Avec sa chaîne YouTube, MélanieDeaf veut participer à la visibilisation des personnes sourdes, de leur culture et de l'identité sourde. | Capture d'écran MélanieDeaf via YouTube
Avec sa chaîne YouTube, MélanieDeaf veut participer à la visibilisation des personnes sourdes, de leur culture et de l’identité sourde. | Capture d’écran MélanieDeaf via YouTube

La France compte actuellement 300.000 personnes sourdes, dont 100.000 qui parlent la langue des signes française (LSF), ainsi que cinq millions de personnes malentendantes.

Mais ce handicap, partagé par un si grand nombre d’individus, induit-il nécessairement un sentiment d’appartenance à une même communauté? À l’occasion de la Journée mondiale des sourds, ce samedi 24 septembre, nous nous sommes penchés sur cette question.

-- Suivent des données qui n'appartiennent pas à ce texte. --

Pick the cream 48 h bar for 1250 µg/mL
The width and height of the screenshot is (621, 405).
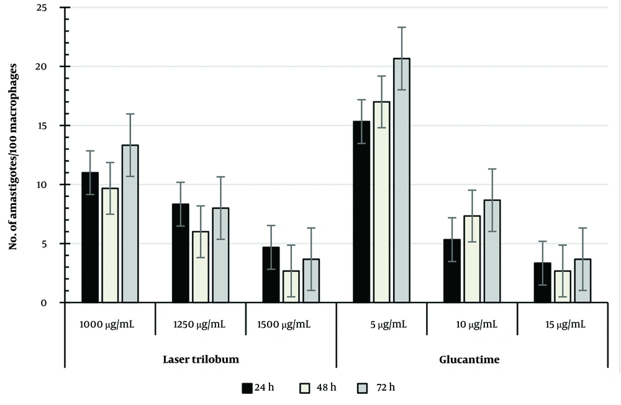(201, 267)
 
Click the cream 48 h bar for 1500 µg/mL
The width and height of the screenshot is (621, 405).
(291, 286)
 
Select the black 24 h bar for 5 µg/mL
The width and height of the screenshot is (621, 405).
(361, 212)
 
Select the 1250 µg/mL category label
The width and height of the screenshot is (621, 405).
(201, 325)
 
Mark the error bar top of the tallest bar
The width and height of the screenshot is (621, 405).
(402, 27)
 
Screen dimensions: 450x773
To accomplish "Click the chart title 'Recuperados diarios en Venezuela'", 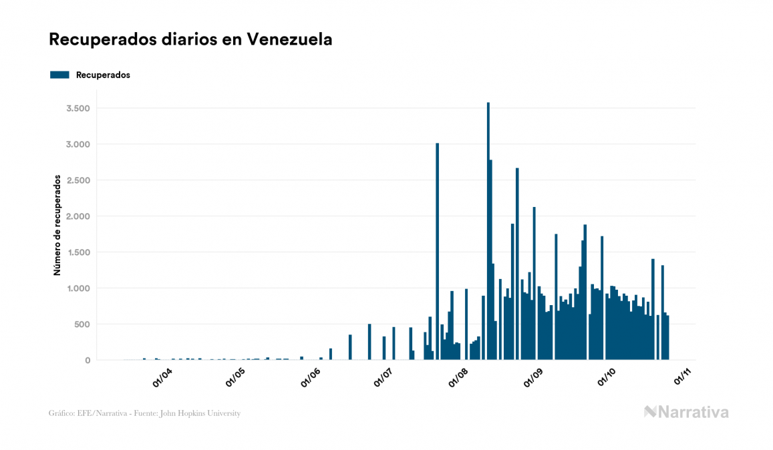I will (190, 39).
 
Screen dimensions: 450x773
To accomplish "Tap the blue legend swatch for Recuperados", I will (59, 75).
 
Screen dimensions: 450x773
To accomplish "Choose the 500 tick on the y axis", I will (82, 324).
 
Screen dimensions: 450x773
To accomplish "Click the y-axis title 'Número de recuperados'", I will (57, 226).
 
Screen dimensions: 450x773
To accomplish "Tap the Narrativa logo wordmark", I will (686, 412).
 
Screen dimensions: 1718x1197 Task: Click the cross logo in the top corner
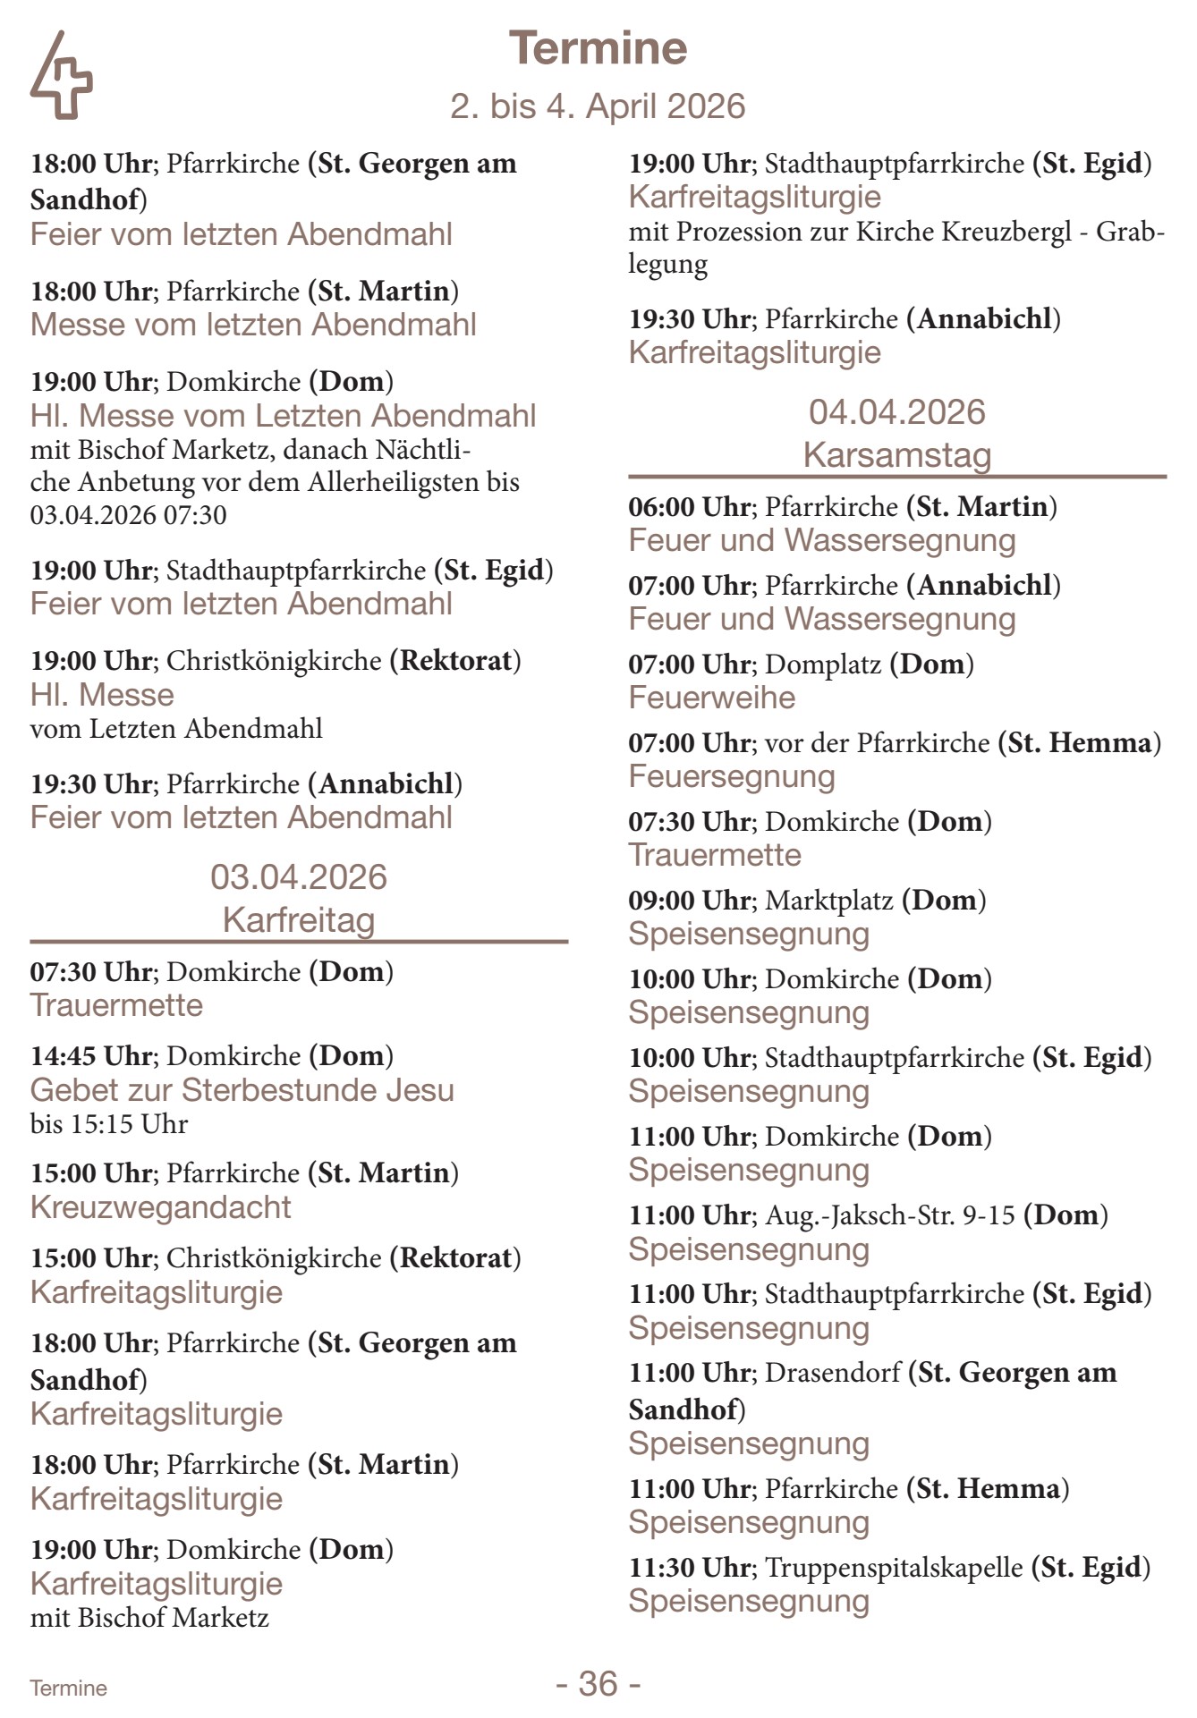[61, 76]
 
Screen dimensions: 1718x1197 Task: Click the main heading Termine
[598, 48]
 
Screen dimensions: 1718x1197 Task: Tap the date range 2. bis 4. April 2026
[598, 106]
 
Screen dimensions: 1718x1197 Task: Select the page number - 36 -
[598, 1684]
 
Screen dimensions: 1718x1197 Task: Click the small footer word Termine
[68, 1688]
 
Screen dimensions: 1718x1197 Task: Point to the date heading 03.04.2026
[299, 877]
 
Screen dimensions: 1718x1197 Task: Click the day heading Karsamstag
[897, 454]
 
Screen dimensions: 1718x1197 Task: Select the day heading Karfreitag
[299, 919]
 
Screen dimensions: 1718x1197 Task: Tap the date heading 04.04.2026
[897, 412]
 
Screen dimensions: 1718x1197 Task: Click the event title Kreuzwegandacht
[161, 1207]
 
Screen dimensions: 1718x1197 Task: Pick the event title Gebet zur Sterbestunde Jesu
[242, 1090]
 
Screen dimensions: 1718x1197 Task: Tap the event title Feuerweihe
[712, 698]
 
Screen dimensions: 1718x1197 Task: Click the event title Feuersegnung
[732, 776]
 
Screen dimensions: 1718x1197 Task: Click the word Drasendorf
[833, 1373]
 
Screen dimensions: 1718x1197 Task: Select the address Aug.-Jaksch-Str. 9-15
[890, 1215]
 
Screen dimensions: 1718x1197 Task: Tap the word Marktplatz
[829, 901]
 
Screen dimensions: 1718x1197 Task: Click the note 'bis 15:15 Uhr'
[109, 1124]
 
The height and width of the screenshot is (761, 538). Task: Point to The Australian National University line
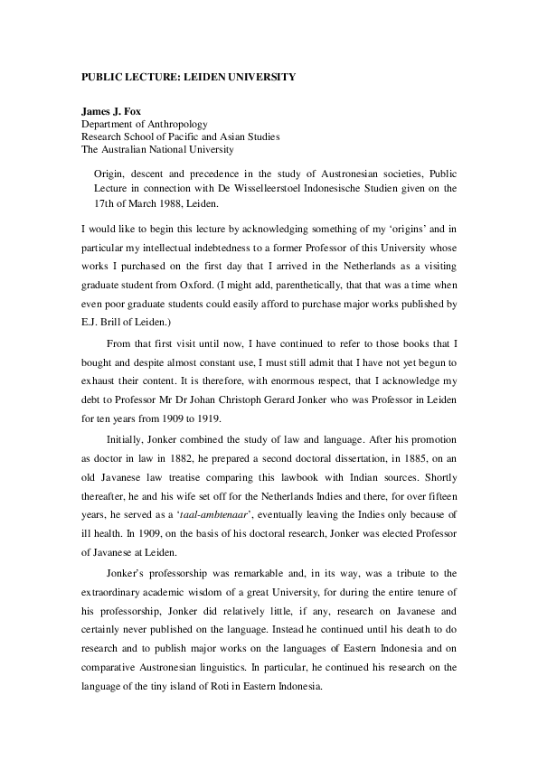click(x=157, y=149)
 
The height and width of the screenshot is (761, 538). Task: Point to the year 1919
click(x=228, y=395)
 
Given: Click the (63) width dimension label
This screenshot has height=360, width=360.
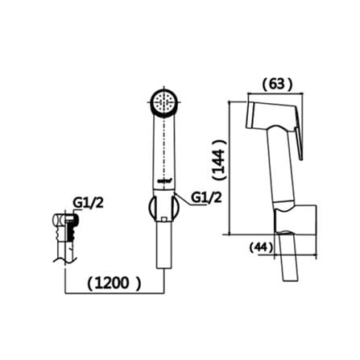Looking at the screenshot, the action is click(277, 85).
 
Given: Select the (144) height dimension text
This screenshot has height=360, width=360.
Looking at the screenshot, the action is click(219, 159).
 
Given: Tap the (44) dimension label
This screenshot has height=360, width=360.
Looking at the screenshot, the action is click(261, 247).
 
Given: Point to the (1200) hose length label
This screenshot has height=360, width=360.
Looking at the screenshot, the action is click(114, 283).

«Sans cette langue, il n’y a pas de communauté»

Pour Yann Cantin, maître de conférences à l’Université Paris 8 et historien spécialisé dans l’histoire de la communauté sourde et de la LSF, il existe bien une «communauté sourde» qui tire ce statut de deux éléments: une solidarité entre les personnes sourdes et une langue commune, la langue des signes.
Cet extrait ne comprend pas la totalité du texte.